Sorry to hear that you're not improving.

Keep a record and let your medical team know.

There are other alternatives - have a look at the treatment pages on the NRAS site.

A few people on here have had problems with sulpha affecting their mood, so be sure to tell your medical team. I was on it for years with no problems once I’d got used to it. But that did take a couple of months.

Ask your doctor for pain meds it takes awhile for the sulfar medication to work

These drugs do take a while to act I think and there are other alternatives but they have to try the easy (and cheaper) ones first. I personally couldn't tolerate sulphasalazine which gave me terrible tummy pains. Took me nearly 2 years trying different combinations with limited improvement until I got the biologic humiria which worked well for me and within 4 weeks all the pain had gone. I am still pain free several years later. I am sure that eventually you will find something that works, it just might take a while. You have to keep going back and asking for something else.

MTX has sent my LFT's rising on occasion, usually with a dose increase but thankfully I'm pretty settled on 20mg injections, always room for improvement though!

I also tried SSZ, as double therapy with MTX, but as you're finding it affected my mood. Hopefully you'll find the longer you take it the less that will become but I gave it a really good go, months longer than I should have really but my Rheumy was on extended leave & nobody would take responsibility to stop it without her ok'ing it. I also had bad nausea which wasn't helped by the antiemetic which previously has helped. I think as long as you give it long enough to expect the low mood problem to lessen & go then you can't say fairer than that.

Your pain needs to be addressed whilst you're waiting for SSZ to work or finding a DMARD to control you so I'd push for that to be discussed at your next appointment. I'd list options, another DMARD, maybe read up about hydroxychloroquine or leflunomide & also NSAIDs to help reduce your inflammation until you're properly controlled.

Let us know how it goes next month?

Have you been in hydroxychloriquine?

I currently take methotrexate via injection hydroxychloriquine and salphazine and folic acid with predisolone and naproxen when the predisolne was reduce I still had great pain but as stated on here they have to try tablets first for 6 months before anything else. I’m now on all of these tablets and biologics benaplai I have chronic stomach pain sometimes and with the sukfazune it made me feel very sick nearly all day are you taking omeprazole ? Folic acid? They help with that I’m now down to 5mg predisolone on biologics and all the same tablets but I have to say although still a bit of pain and stomach cramps loose bowels a few days a week I’m getting about and the pain is so much better.

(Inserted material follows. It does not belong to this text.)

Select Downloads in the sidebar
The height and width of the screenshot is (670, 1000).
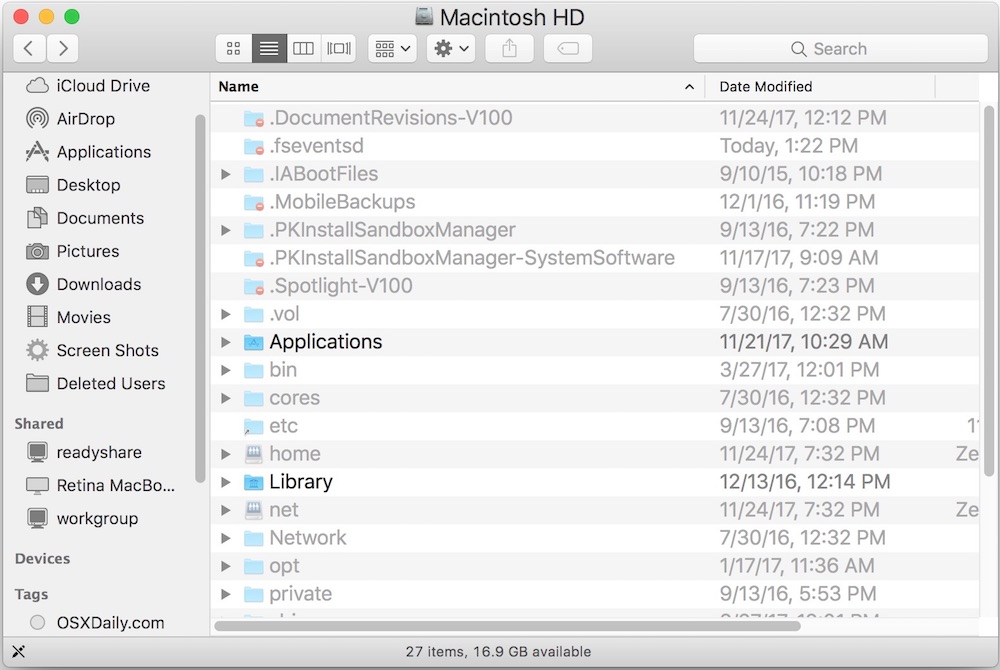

It’s all trial and error but do keep going back to rheumo and tell them

Hi, I felt the same on sulphasalazine and cane off it. I’m now on lefluonomide, my fourth dmard, and I haven’t had any of the horrible side effects I got with the others so I’m hoping it will be a success. See you taking any painkillers? Your pain needs to be controlled while you wait for your meds to work. Hope this helps 😊

I know how you feel I had to come of Methotrexate inject and tablet damaged my kidneys I started on sulphasaline I got as far as 4 a day then everything went wrong I took a urine infection needed antibiotic rash on my legs and back itchy too like headaches I seam to have difficulty in concentrating I’ve stopped them again I don’t think anything will agree with my system it’s been damaged

Oh, you & I could be twins 🤣 .....I started Sulfasalazine in January this year, before that I have been on Methotrexate, then Lefluomide both failed, have the same side effects, sickly feeling, diarrhoea, fatigue also thinning hair. It’s just not doing much at all, having flare ups in my ankles, toes & wrists, but main problem is dry none productive cough.

Seen RA Consultant last week, now awaiting Rituximab infusion.

Best of luck

Thank you everybody for your input , I’m now back at the hospital next week after being told today on the phone to stop sulphasalazine, it’s trial and error, bloody fed up with it , anyway many thanks all of you x

Ditto to everything youve spoken about, we've been on sane drugs to no avail! Same RA symptoms too, my RA is mainly in my wrists and knees. Steroids have been great for the last 7 weeks to the point I was in denial about having RA! But then it rears its ugly face. I have a beautiful family, four children good friends but unless you suffer from this condition no one understands how you feel. It's not just the swollen angry joints, horrible fatigue it effects you emotionally. The trial And error that we have to go through to try and find the right drug is demoralizing as it just adds to the emotional side. I try to be upbeat, strong and posituve but sometimes i just say ' damm it i feel like shite leave me alone im doing nothing today' I just concentrate on my good days now, and I have a lot of them.

I have been suffering from severe drepression and anxiety for 3 years, 6 months after starting sulphasalazine. Stopped taking them a few weeks ago and in a couple of days my mood lifted, my anxiety virtually stopped and gets better everyday. I noticed that some pains are beginning to return but worth it in comparison.